Operation Rose ist angelaufen. Die Grenze, die dunkel getarnte Gestalten seit 1.05 Uhr abriegeln, wird Ber­lin 28 Jahre, zwei Monate und 27 Tage teilen. Erich Honecker ist ihr Organisator. Seit dem 27. Juli hat er den Plan der Nationalen Volksarmee zur „Sicherung Groß-Berlins“ vorliegen. Ende Juli hat Moskau Ja gesagt. Die DDR steht unter enormem Druck. Jeden Tag fliehen zwischen 1500 und 2500 Bürger in den Westteil – vor kommunistischer Repression und wirtschaftlicher Not. Seit 1949 haben 2,6 Millionen die DDR verlassen. Der Auftrag an Honecker lautet: Den „harten Weg“ nehmen. Der Satz des Staatsratsvorsitzenden Walter Ulbricht, „niemand“ habe die Absicht, eine Mauer zu bauen? Er war eine glatte Lüge.

Alexander Wiegand (20) aus Solingen – heute lebt er als 70-Jähriger in Mülheim/Ruhr –, ist an diesem Wochenende der weltgeschichtlichen Dramatik mit seinem 500er-Fiat nach Ost-Berlin gekommen. Er schläft bei Verwandten am Alexanderplatz. Am Vortag ist ihm Merkwürdiges aufgefallen, zum Beispiel „Leute, die mit kleinen Mess-Rädern und Maschendraht“ unterwegs waren. Die Verwandten macht das unruhig: „Sieh zu, dass du nach Hause kommst.“ Hatten West-Zeitungen nicht vom „Verzweiflungsplan Pankows“ geschrieben, der bald umgesetzt werde? Am Sonntag, dem 13. August, will Wiegand zurück ins Bergische.

Mit Bajonett und Maschinenpistole entlang der Mauer

Doch in dieser Nacht alarmiert kein Internet die User, keine „Breaking News“ die TV-Nachteulen. Die Moderne ist noch nicht so weit. Berlin verschläft seine Teilung. Als der Ost-Berliner Rundfunk um 1.11 Uhr das Programm unterbricht, hören es wenige: An der West-Berliner Grenze werde „eine Ordnung eingeführt“, die „eine verlässliche Bewachung gewährleistet“.
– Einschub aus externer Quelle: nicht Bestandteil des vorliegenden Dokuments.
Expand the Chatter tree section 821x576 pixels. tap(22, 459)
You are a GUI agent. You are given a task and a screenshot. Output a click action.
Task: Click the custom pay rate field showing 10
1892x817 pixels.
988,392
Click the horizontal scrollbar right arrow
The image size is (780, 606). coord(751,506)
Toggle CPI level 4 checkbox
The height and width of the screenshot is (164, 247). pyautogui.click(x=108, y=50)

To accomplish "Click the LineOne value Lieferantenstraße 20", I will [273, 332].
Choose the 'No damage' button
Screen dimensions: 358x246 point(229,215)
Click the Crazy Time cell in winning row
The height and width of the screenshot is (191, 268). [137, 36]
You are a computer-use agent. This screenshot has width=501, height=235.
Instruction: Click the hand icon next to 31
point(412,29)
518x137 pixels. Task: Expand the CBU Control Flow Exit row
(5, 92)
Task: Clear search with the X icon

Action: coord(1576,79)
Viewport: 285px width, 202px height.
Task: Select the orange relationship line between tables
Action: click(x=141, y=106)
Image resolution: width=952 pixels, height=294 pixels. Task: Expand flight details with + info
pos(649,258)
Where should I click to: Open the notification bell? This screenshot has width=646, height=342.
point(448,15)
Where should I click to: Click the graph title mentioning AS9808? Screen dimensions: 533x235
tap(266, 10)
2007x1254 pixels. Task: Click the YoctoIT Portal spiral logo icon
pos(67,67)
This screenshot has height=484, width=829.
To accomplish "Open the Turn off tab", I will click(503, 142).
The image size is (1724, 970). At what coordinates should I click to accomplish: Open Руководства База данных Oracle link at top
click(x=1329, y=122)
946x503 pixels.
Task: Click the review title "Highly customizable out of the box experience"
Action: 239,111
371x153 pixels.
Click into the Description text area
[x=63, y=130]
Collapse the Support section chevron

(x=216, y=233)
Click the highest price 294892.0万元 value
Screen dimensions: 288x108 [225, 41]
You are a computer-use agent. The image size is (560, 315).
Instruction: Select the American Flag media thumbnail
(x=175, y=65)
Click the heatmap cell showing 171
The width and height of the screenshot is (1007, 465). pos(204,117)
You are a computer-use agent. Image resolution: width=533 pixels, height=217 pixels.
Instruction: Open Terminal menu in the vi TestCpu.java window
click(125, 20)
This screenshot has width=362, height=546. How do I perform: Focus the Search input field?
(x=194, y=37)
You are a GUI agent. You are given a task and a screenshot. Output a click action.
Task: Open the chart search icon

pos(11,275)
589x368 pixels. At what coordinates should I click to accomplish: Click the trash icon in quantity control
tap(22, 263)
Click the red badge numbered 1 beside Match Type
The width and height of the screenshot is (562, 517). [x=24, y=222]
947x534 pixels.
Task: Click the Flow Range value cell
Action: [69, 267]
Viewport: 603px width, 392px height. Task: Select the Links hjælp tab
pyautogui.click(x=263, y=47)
12 000 Volkspolizisten setzen das ungestört um. Mit Bajonett und Maschinenpistole im Anschlag lassen sie Ost-Berliner nicht mehr nach Westen. Erst am frühen Morgen wird das Ausmaß klar. „Ich arbeite dort“, drängen die Verzweifelten. 50 000 haben einen Job im Westteil der Stadt. „Suchen Sie sich eine Arbeit in der DDR“, sagen die Grenzer. Als der Tag anbricht, spielen sich dramatische Szenen ab. An einigen Stellen fehlt Stacheldraht. Es gibt zwischen Mitte (Ost) und Kreuzberg (West) offene Stellen. Hier wollen Hunderte rüber. DDR-Panzer fahren auf. Grenzer werden handgreiflich. Über­fallkommandos der West-Berliner Polizei rücken an – und wieder ab. Hilflos.

Proteste gegen den Mauerbau in Berlin sind lau

Um vier Uhr morgens hat man den „Regierenden“ Willy Brandt aus einem Zug in Norddeutschland geholt, wo er für die SPD Bundestagswahlkampf machte. Unter seiner Regie erklärt das Abgeordnetenhaus noch am Nachmittag: Stacheldraht und Todesstreifen seien „Kennzeichen eines Konzentrationslagers“. Aber die Abgeordneten stehen alleine mit ihrer Schärfe. Proteste aus Amerika und Bonn sind lau. Niemand will Atomkrieg. Nicht wegen Berlin.

Alexander Wiegand, der Solinger Junge, sitzt mittags im 500er Fiat. Am Brandenburger Tor lassen sie ihn irgendwann passieren. Die aus dem Osten bleiben Jahrzehnte eingesperrt. Wiegand wird Fluchthelfer. 124 Menschen werden ihm die Freiheit verdanken.